The one with whom this covenant was made was Noah, who was a righteous man, a perfect man who walked with God in that corrupt generation, and a herald of righteousness. He built the ark to save himself and his entire family, and he was saved through water, being delivered from that corrupt generation.
Noah was a righteous man. This means that he was right with God, with others, and with himself. Because he believed in God, his believing was immediately reckoned to him by God as righteousness; that is, he became heir of the righteousness which is according to faith (Heb. 11:7). Moreover, because he found grace in the eyes of God, this grace strengthened him and helped him to live a righteous life. Therefore, he not only received objective righteousness but also lived out subjective righteousness.
Noah’s generation had become a corrupt generation. A number of the fallen angels in Satan’s principality came down to the earth, took human bodies, and formed illegal marriages with the daughters of men, producing a mingling of the evil spirits and human beings. No longer was the human race merely the human race; it became a mixture of humanity and fallen spirits. Thus the entire generation became a corrupt generation. God saw the earth, that all flesh had corrupted their way upon the earth (Gen. 6:12).

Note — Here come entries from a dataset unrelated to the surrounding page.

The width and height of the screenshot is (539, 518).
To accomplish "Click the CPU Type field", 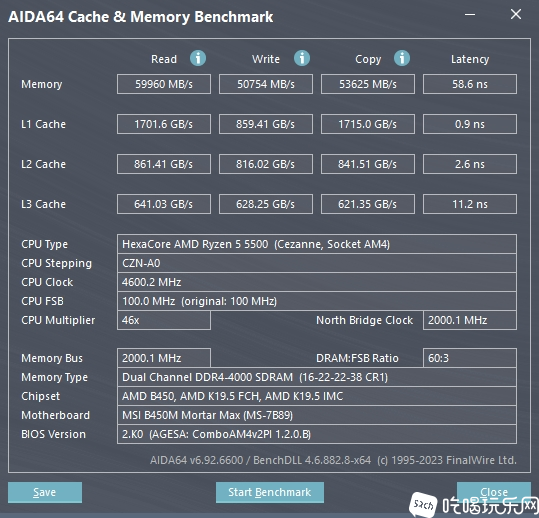I will pyautogui.click(x=317, y=244).
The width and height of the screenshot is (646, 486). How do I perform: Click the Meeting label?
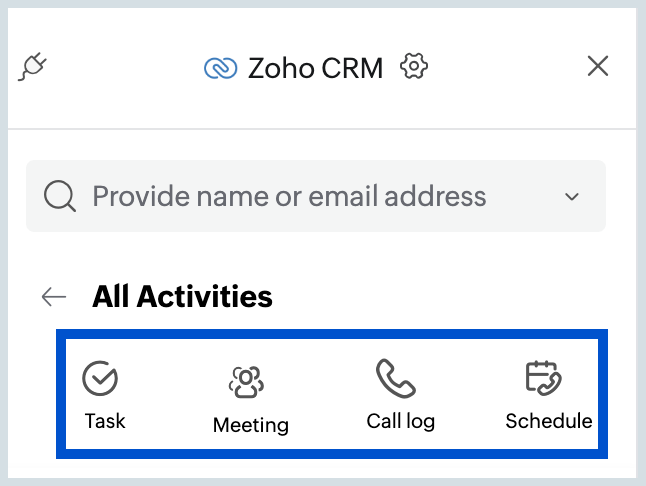251,425
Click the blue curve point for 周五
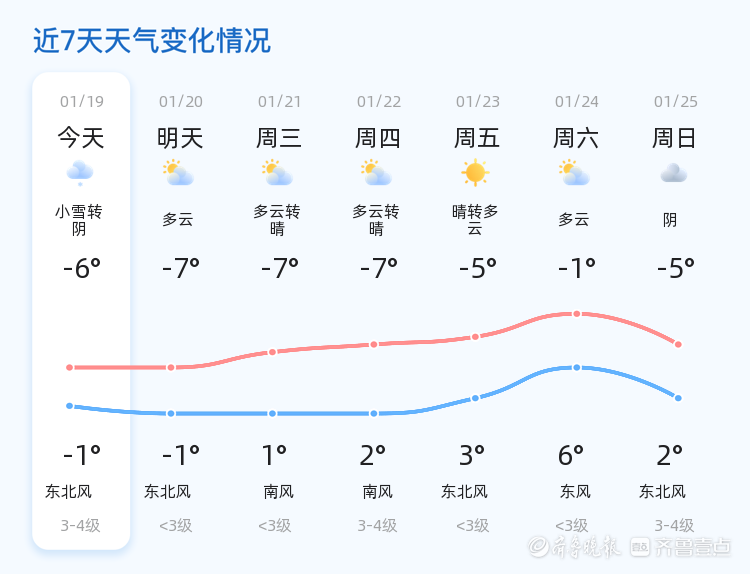 (475, 398)
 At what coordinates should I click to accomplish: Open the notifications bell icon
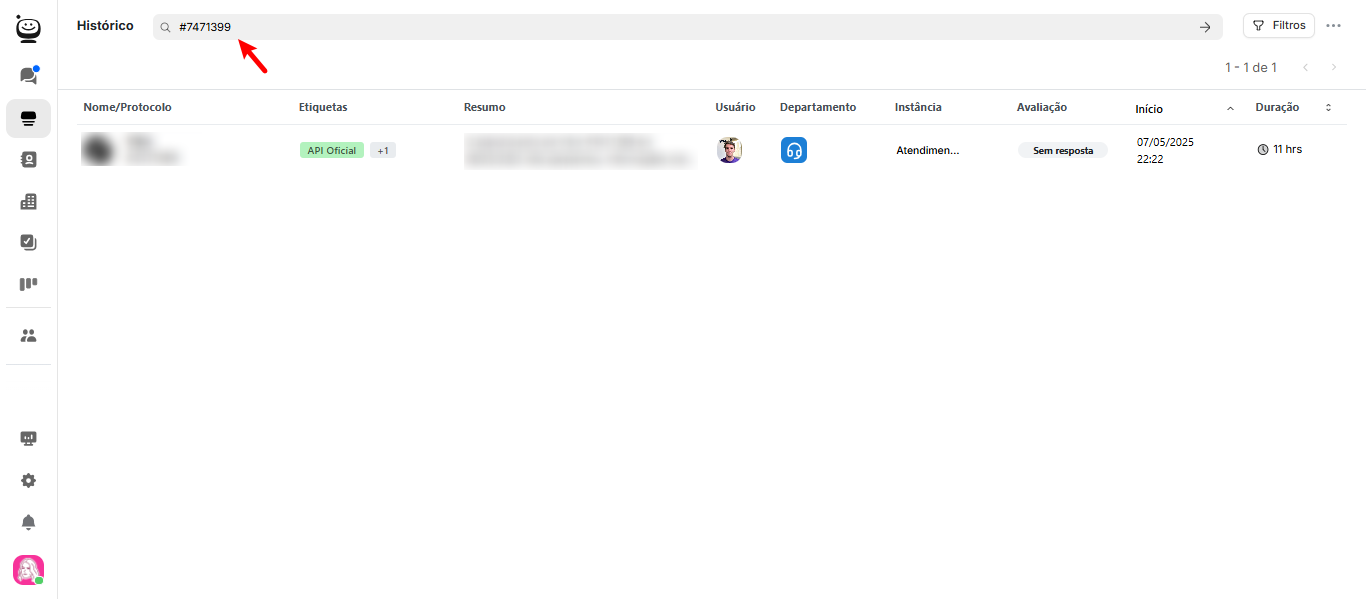28,522
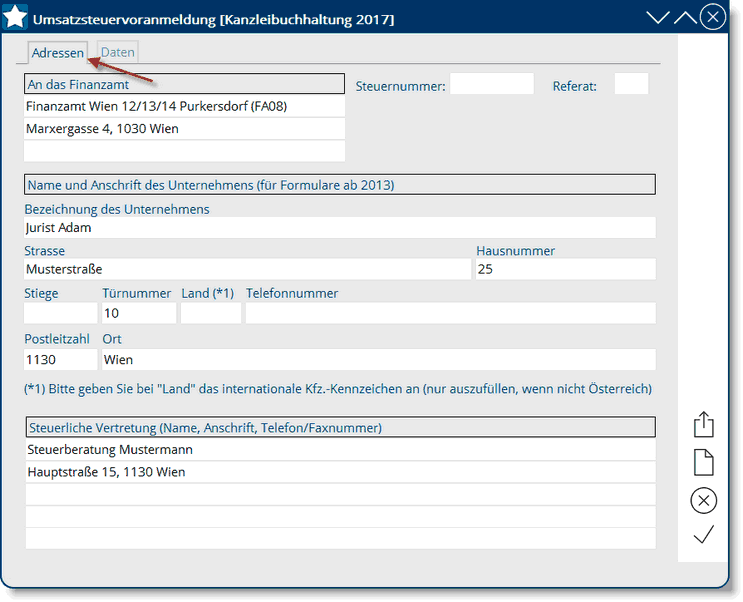This screenshot has width=743, height=602.
Task: Click the circled X cancel icon in sidebar
Action: click(x=704, y=500)
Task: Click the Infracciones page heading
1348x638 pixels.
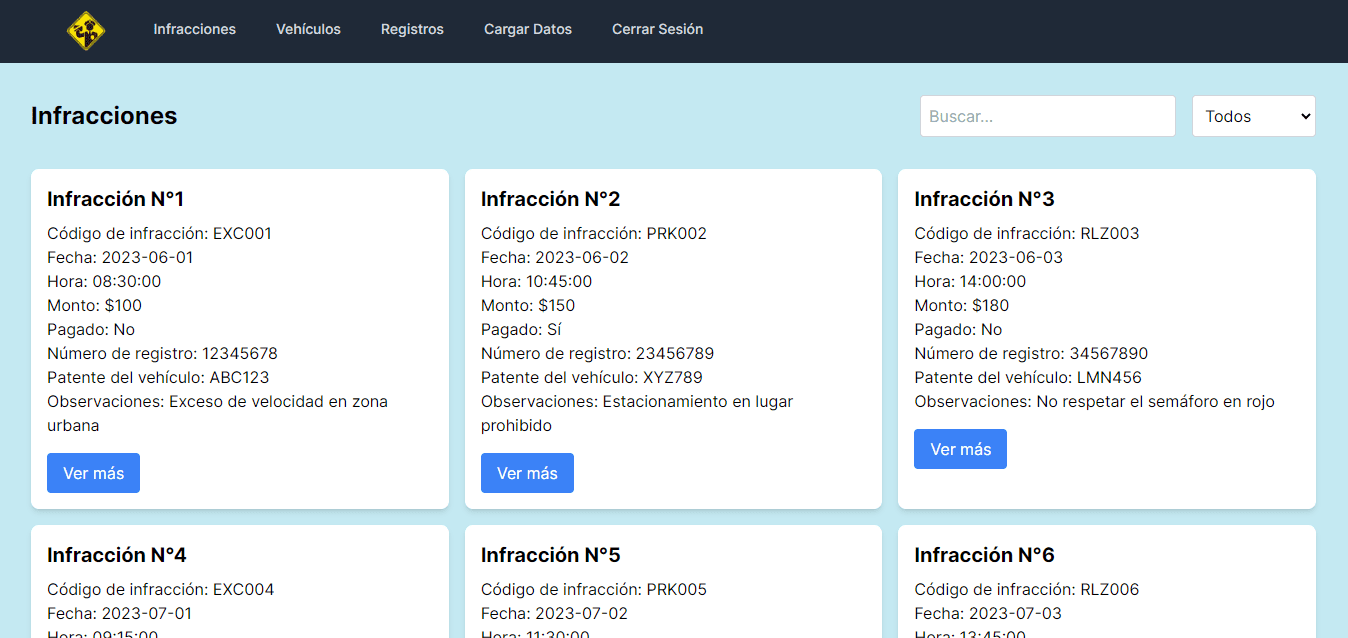Action: point(104,116)
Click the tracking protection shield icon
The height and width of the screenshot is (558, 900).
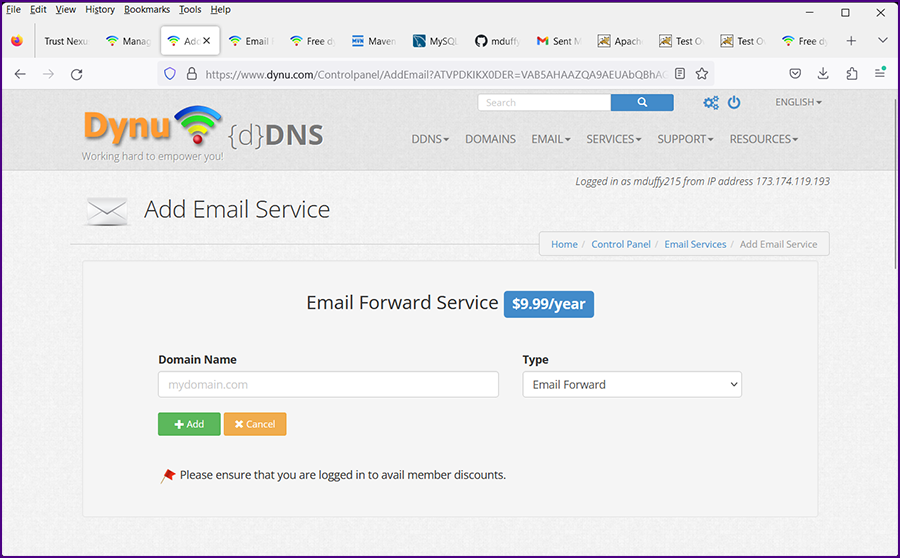point(169,74)
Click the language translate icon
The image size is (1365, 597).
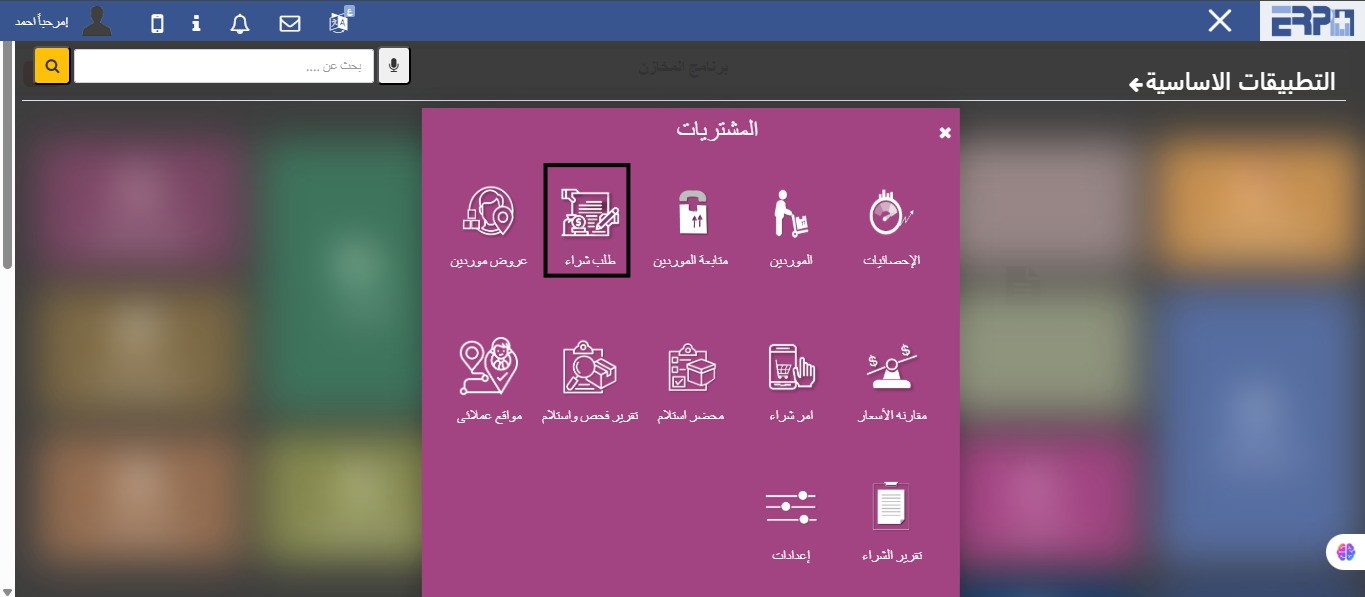(340, 21)
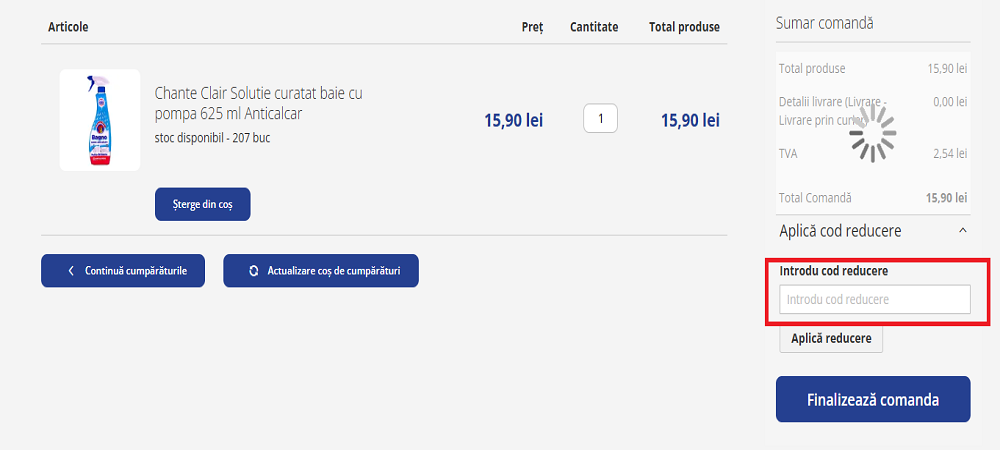1000x450 pixels.
Task: Click the stoc disponibil - 207 buc text
Action: click(212, 138)
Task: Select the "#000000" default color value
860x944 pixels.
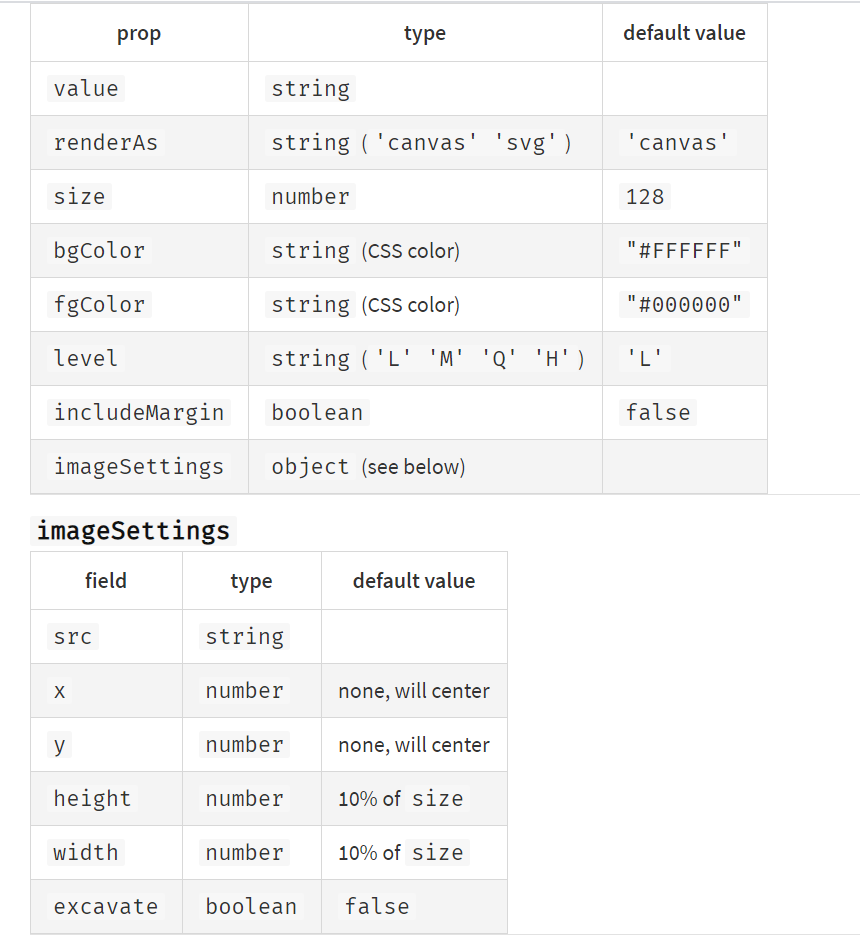Action: tap(685, 304)
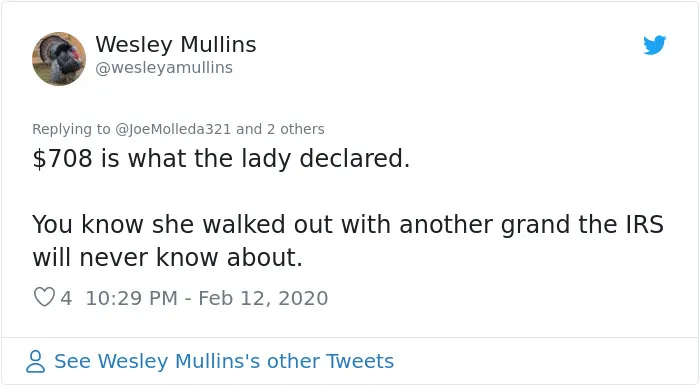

However, in that corrupt generation, Noah was a perfect man who walked with God (Gen. 6:9). His walking with God means that he did not override God, that he was not presumptuous, that he did not do things according to his own concept and desire, and that he did things according to God and with God. Hence, he became a perfect man. Without God, man is not perfect and is still lacking. The factor of perfection is not with man; it is God Himself. It was with such a perfect man who walked with Him that God made a covenant.